Manuel Robert, de cinco años de edad, es un nene platense que padece leucemia y necesita encontrar un donante de médula compatible.
Al igual que Benjamín Román Quinteros, de 4 años, quien sufre la misma enfermedad debe buscar su “alma gemela” fuera de la familia porque ninguno es compatible.
La complejidad del diagnóstico hace que sus padres, familiares y amigos estén en una desesperada carrera contra reloj para concientizar a la gente sobre la importancia de ser donante. “Entre 40 mil donantes solo uno puede ser compatible con Manu”, cuenta Analía Soria, su mamá.
Hasta principios de noviembre último la vida de Manu era como la de cualquier nene: crecía en una casa cercana al club Santa Bárbara en Gonnet junto a su hermano Eugenio y al cuidado de su mamá y de Sergio, su papá. También cursaba la última salita del jardín de la Universidad y jugaba en La Plata Rugby.
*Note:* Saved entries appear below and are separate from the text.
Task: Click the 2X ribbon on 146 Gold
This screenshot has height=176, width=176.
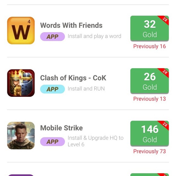Action: (164, 125)
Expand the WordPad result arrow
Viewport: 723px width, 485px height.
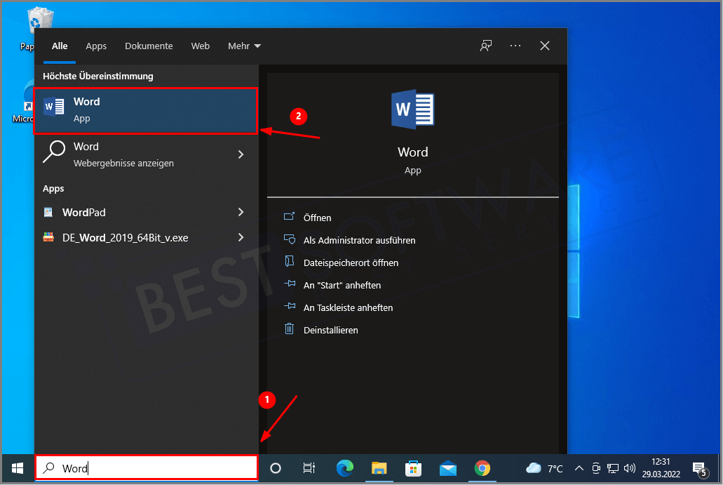241,212
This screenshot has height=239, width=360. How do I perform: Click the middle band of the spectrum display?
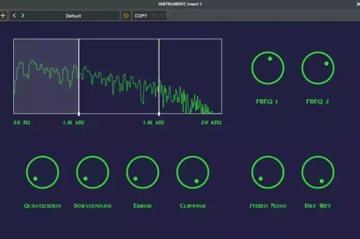(x=119, y=76)
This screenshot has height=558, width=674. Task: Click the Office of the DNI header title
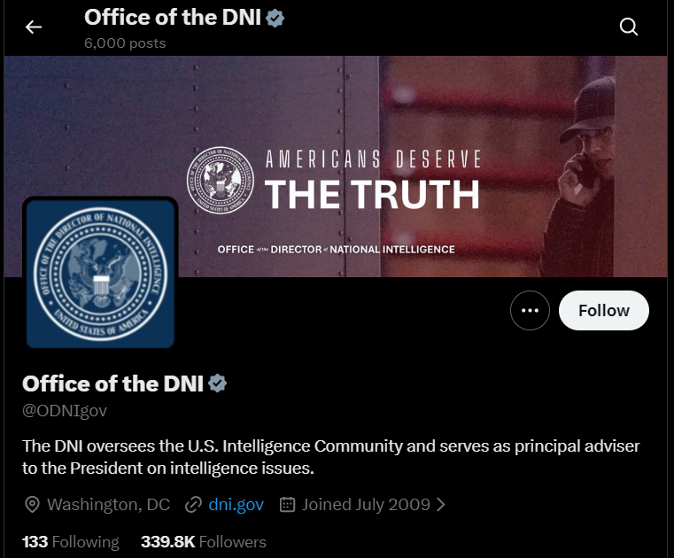(172, 17)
Un día después de un cumpleaños comenzó a sentirse mal y ante un aparente estado de intoxicación Analía decidió llevarlo a la Clínica del Niño.
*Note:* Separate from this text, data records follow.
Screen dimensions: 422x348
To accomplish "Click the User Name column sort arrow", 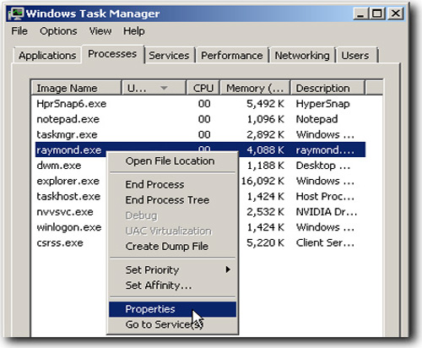I will [x=164, y=88].
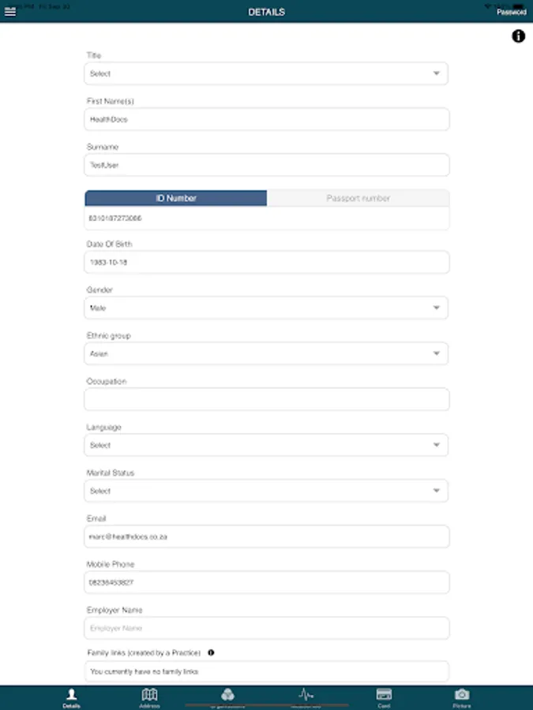This screenshot has height=710, width=533.
Task: Open the Marital Status dropdown
Action: (x=266, y=491)
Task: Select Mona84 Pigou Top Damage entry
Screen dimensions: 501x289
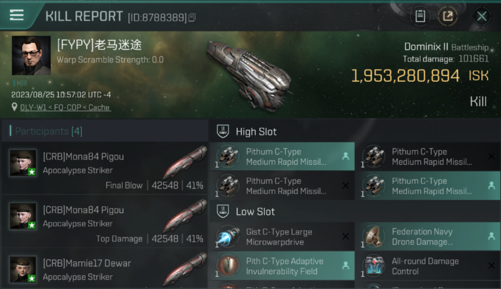Action: [105, 221]
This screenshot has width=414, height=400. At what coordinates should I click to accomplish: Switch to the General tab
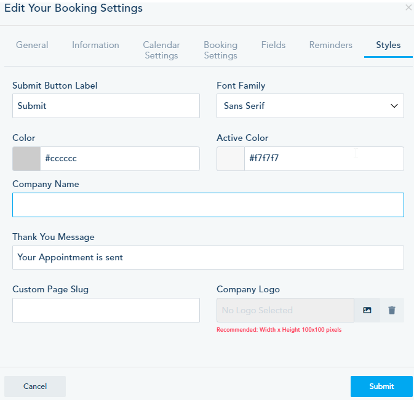pos(32,45)
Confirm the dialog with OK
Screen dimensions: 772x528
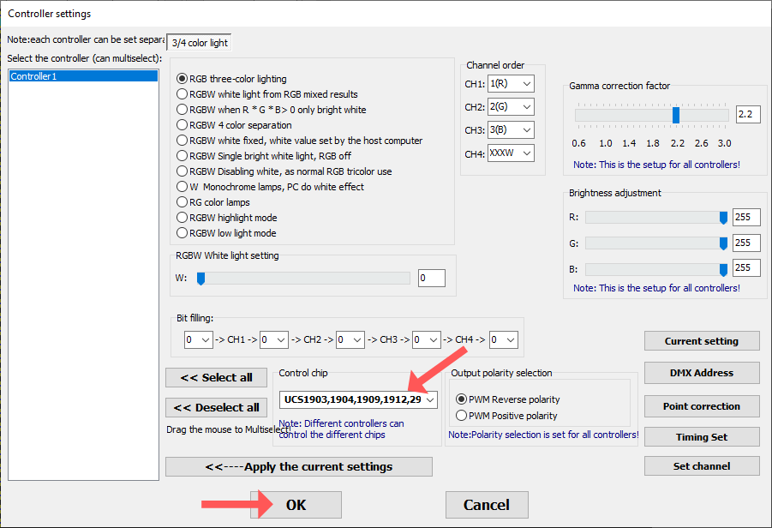pos(296,505)
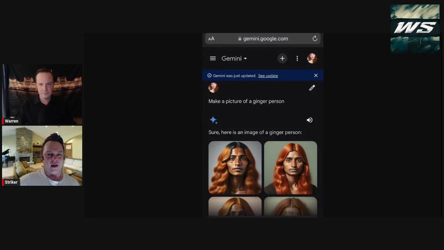Open the profile avatar account menu

[312, 58]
Todo fue de mal en peor. Su padre que es veterinario y estaba participando de un congreso tuvo que regresar de urgencia. Se le diagnosticó leucemia, una de las más severas, lo trasladaron al Hospital de Niños y durante 15 días estuvo en terapia intensiva entre la vida y la muerte.
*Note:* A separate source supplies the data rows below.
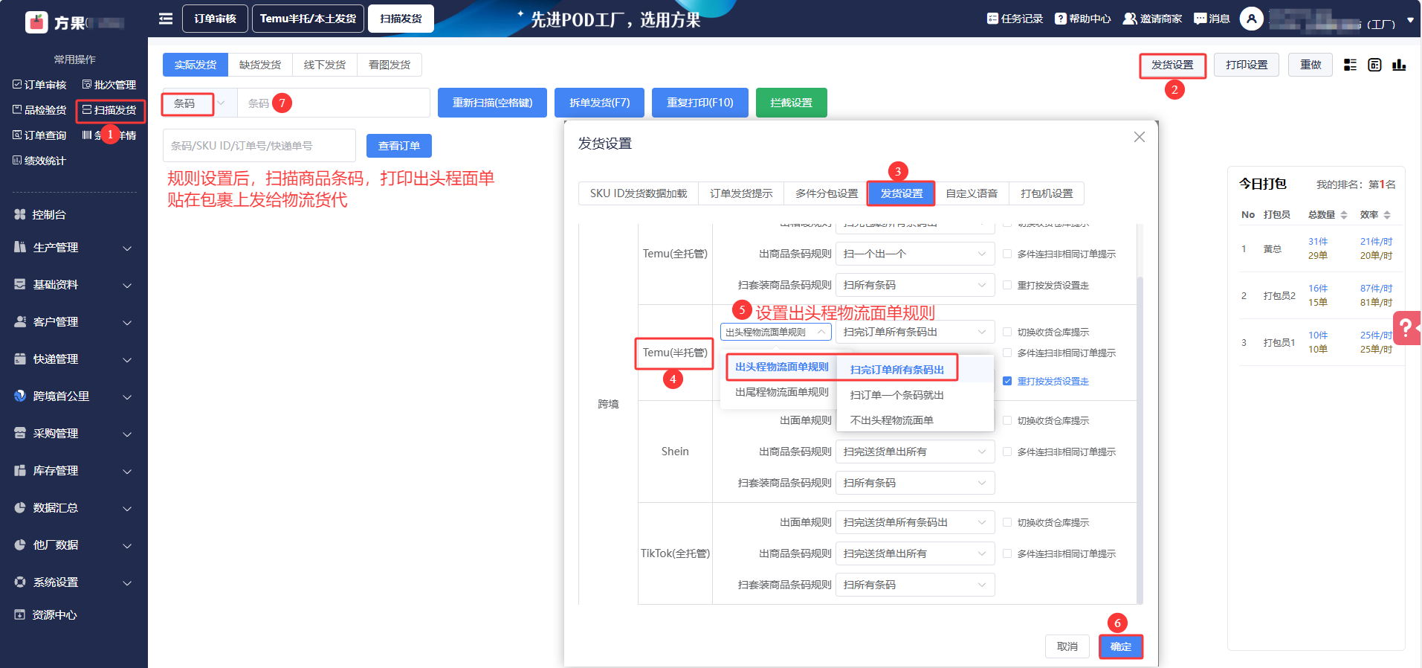Close the 发货设置 dialog with X
The height and width of the screenshot is (668, 1422).
click(1139, 137)
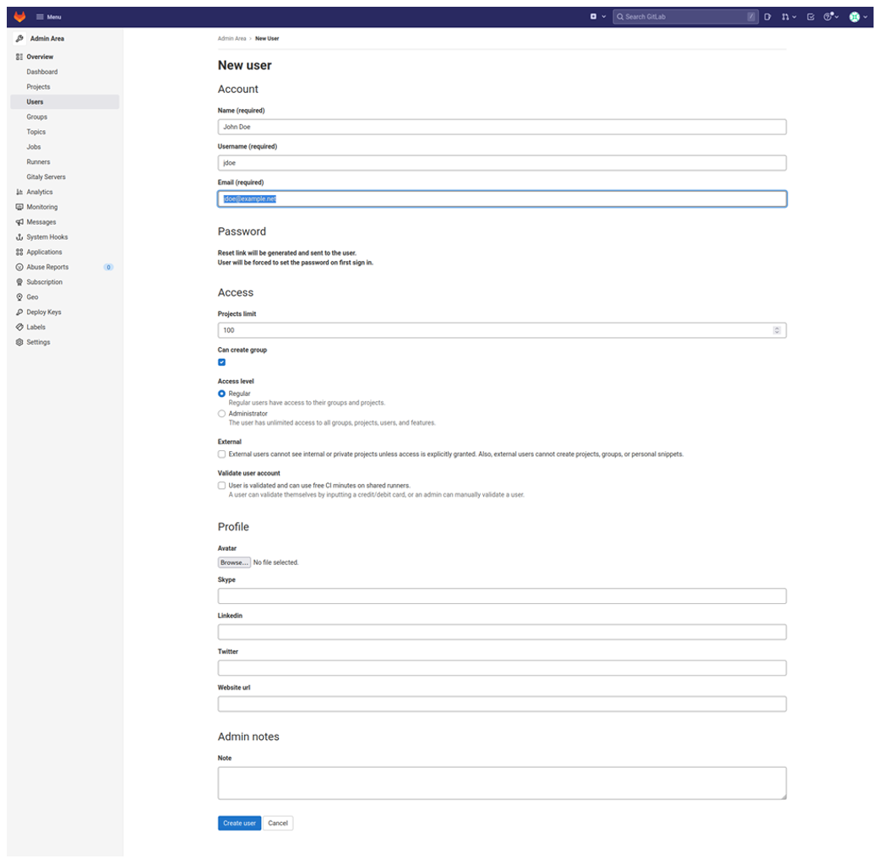Select the Administrator access level
Viewport: 882px width, 864px height.
[x=221, y=413]
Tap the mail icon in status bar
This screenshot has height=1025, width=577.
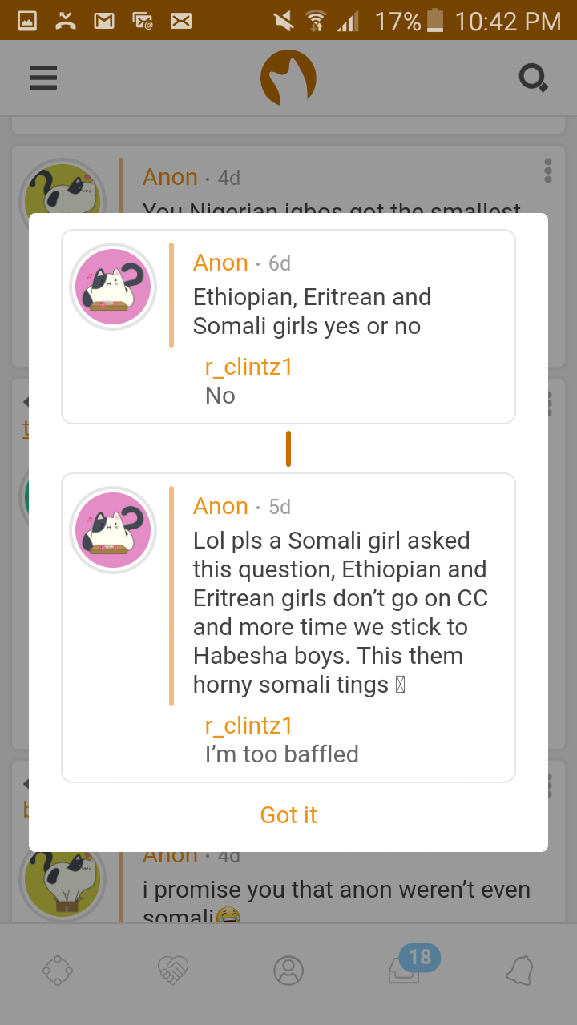point(104,21)
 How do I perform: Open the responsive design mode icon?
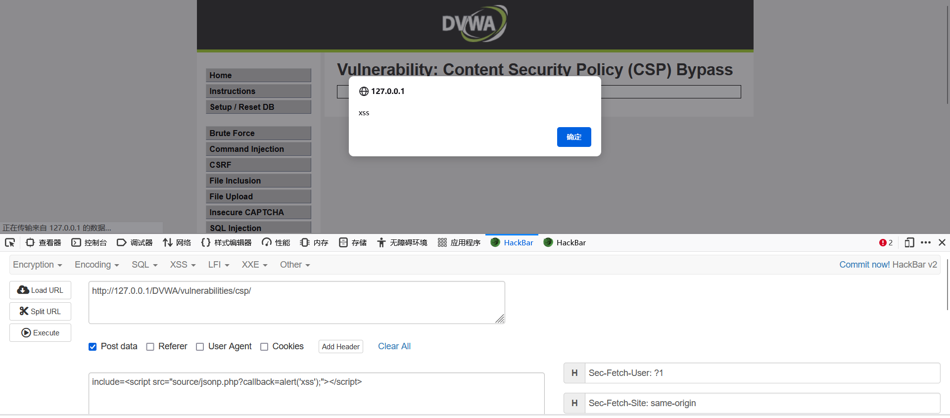[909, 242]
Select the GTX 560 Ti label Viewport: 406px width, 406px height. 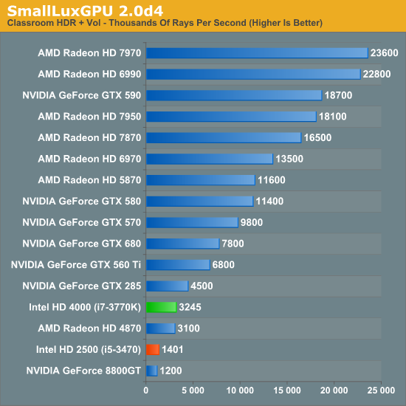[x=76, y=265]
“Hasta le quintuplicaron dosis de medicamentos y el nene no mejoraba, la leucemia era refractaria a los remedios, todo lo que le hicieron fue muy doloroso, nos prepararon para lo peor, hasta que las cosas mejoraron; de todas maneras vivimos el día a día y sabemos que necesita ser trasplantado”, resume la madre.
Mientras Manu está en su casa, bien de ánimo, pero aislado para evitar el contagio de cualquier enfermedad, su familia y amigos avanzan en la campaña sobre la importancia de convertirse en donante.